In preparation for the provincial elections in 1937, the Sind United Party was formed by Haji Abdullah Haroon and Bhutto joined it as the vice-chairman of the party. It was modeled after the Punjab Unionist Party and claimed to represent all Sindhis irrespective of religion. Nevertheless, Bhutto brought leading pirs (Sufi saints) to influence the voters 'religiously' to cast their votes in his favour. The Sind United Party emerged as the largest party in the elections, winning 21 out of 60 seats. However, both Harron and Bhutto failed to get elected. The Larkana seat, which Bhutto had contested, was won by Sheikh Abdul Majid Sindhi. The Governor invited Ghulam Hussain Hidayatullah, the leader of the Sind Muslim Party and a political rival of Bhutto in Sind, to form a government. Large scale defections took place in the Assembly, Bhutto resigned from the party and Haroon eventually merged his party into the All-India Muslim League. Bhutto returned to Bombay to become the Chairman of the Bombay-Sind Public Service Commission.

Early in 1947, Bhutto joined the council of ministers of Muhammad Mahabat Khan III the Nawab of Junagadh in the modern-day province of Gujarat, becoming its Dewan, or prime minister in May. At the time of the independence of India in 1947, the princely states were asked by the British to decide whether to join the newly independent states of India or Pakistan or to remain autonomous and outside them. The Constitutional Advisor to the Nawab, Nabi Baksh, indicated to Lord Mountbatten that he was recommending that the State should join India. However, the Nawab did not make a decision. Early in 1947, Bhutto was invited to join the Council of Ministers of the Nawab. In May, when the Dewan Abdul Khadir Muhammad Hussain went abroad for medical treatment, Bhutto was appointed as the Dewan. On 15 August 1947, the State announced that it had acceded to Pakistan. On 13 September 1947, the Government of Pakistan accepted the accession.

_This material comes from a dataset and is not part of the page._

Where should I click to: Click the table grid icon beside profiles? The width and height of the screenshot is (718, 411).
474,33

However, the Hindu citizens of the State revolted which was followed by the Indian annexation of Junagadh, followed by a plebiscite, Nawab Muhammad Mahabat Khan III of Junagadh (erstwhile Babi Nawab dynasty of Junagadh) fled to Sindh, Pakistan.

Shah Nawaz Bhutto moved to Larkana District, where his land-ownership made him among the wealthiest and most influential people in Sindh. Bhutto was a good friend of Governor General (later President) Iskander Mirza, who was a regular guest for the annual hunt in Larkana, staying at the Bhutto family home called Al-Murtaza. In the winter of 1955-1956, Mirza brought General Ayub Khan with him to Larkana for the hunt.

== Personal life ==
Bhutto was a first cousin once removed of Wahid Baksh Bhutto, who in 1924 was made a sardar and in 1926 was elected to the Imperial Legislative Assembly from Sindh, a constituency of the Bombay Presidency, becoming the first member of the Bhutto family to be elected to public office.

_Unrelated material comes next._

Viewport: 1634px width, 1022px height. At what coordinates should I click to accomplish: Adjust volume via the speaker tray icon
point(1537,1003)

Shah Nawaz Bhutto was married to Khursheed Begum (born as Lakhi Bai), who was of a modest Gujarati or Kutchi Hindu family in Gujarat. She converted from Hinduism to Islam before her marriage. Their children included their first son, Sikandar, who died from pneumonia at the age of seven in 1914, their second child, Imdad Ali, died of cirrhosis at the age of thirty-nine in 1953. Their third son, Zulfikar Ali Bhutto, was born in his parents' residence near Larkana, and later became the Prime Minister of Pakistan. Their fourth child, a daughter, Mumtaz Sahiba Bhutto, was married to Brigadier Muhammad Mustafa Khan Bahadur of the Sidi clan.

==Honours and legacy==
The British imperial government awarded Bhutto the title of Khan Sahib, subsequently raising it to Khan Bahadur. Bhutto was appointed an Officer of the Order of the British Empire, Civil Division (OBE) in the 1920 New Year Honours list, with a further appointment as a Companion of the Order of the Indian Empire (CIE) in the 1925 New Year Honours list. In the 1930 New Year Honours, Bhutto was knighted, and was invested with his knighthood on 27 February 1930 at Viceroy's House in New Delhi by the Viceroy of India, the Lord Irwin.

- He was a Delegate to the Round Table Conference in London in 1930-31 as a leader of Sindhi Muslims demanding separation of Sindh from the Bombay Province
- Pakistan Postal Services issued a commemorative postage stamp in his honor in its 'Pioneers of Freedom' series.